Unfortunately, one of the (few :) ) drawbacks of Java applets is that in order to have a consistent game loop, you need to run the main game code in another thread. (I may be wrong here; please let me know if I am). I've blogged before about why threads in any language are a pain as they exponentially complicate a program, not least because variables can change mid-line.
Another problem that I always forget, is that in Java, threads don't access another threads data directly (unless you use the volatile keyword). Forgetting this caused me several hours of frustration and I even wrote my own ArrayList class to try and fix it. Basically, the code in my thread's run() function was accessing the class-level arraylist. But completely failing to affect it! It was calling "arraylist.remove(13)" (say), but after it had run, that object still existed in the list! What was going wrong?!?
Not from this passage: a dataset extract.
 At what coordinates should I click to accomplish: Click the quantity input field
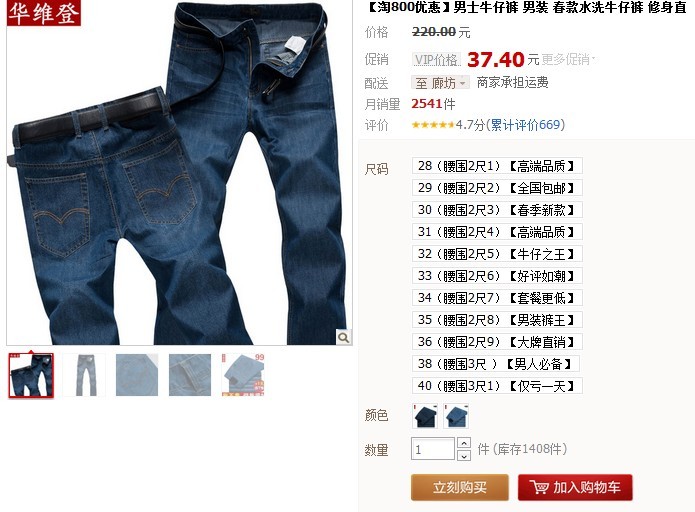[433, 449]
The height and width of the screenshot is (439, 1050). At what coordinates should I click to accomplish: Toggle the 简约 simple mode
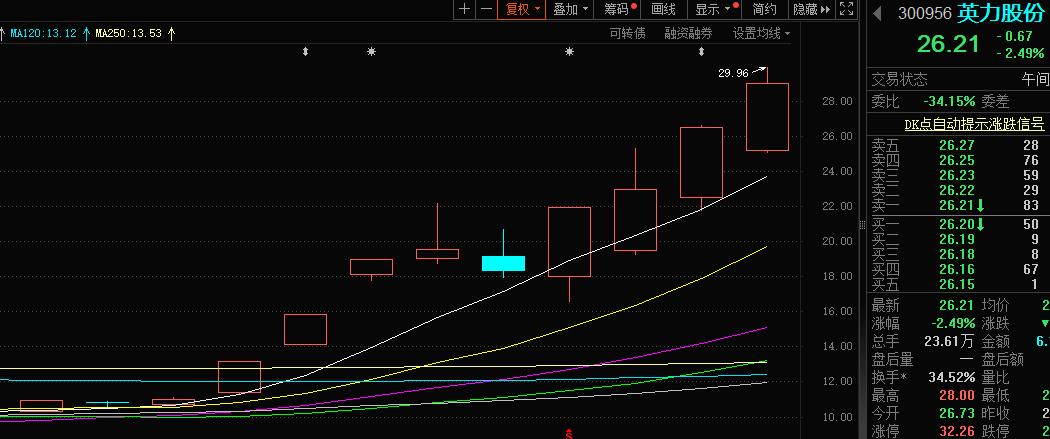764,9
Well, I've already said the answer. It was accessing a copy of the arraylist, not the list itself. As soon as I discovered and fixed this, all was well and I could go back to enjoying writing applets again.
1 comment:
Concurrency and JAVA is like programming object oriented in ASM.
It's possible, but it is a bad idea. Java does not support concurrency. Not in a way, that keeps your code maintainable, that can give you garantuees about progress, etc.
If you want nice concurrency, go with Haskell, Clean, Erlang, Oz, etc. Unfortunately, there are no fast object-oriented programming languages with declarative semantics. There really is a need for it though.
Have you read Tim Sweeney's article about what's the perfect game programming language would be? (he is lead developer of the Unreal Engine).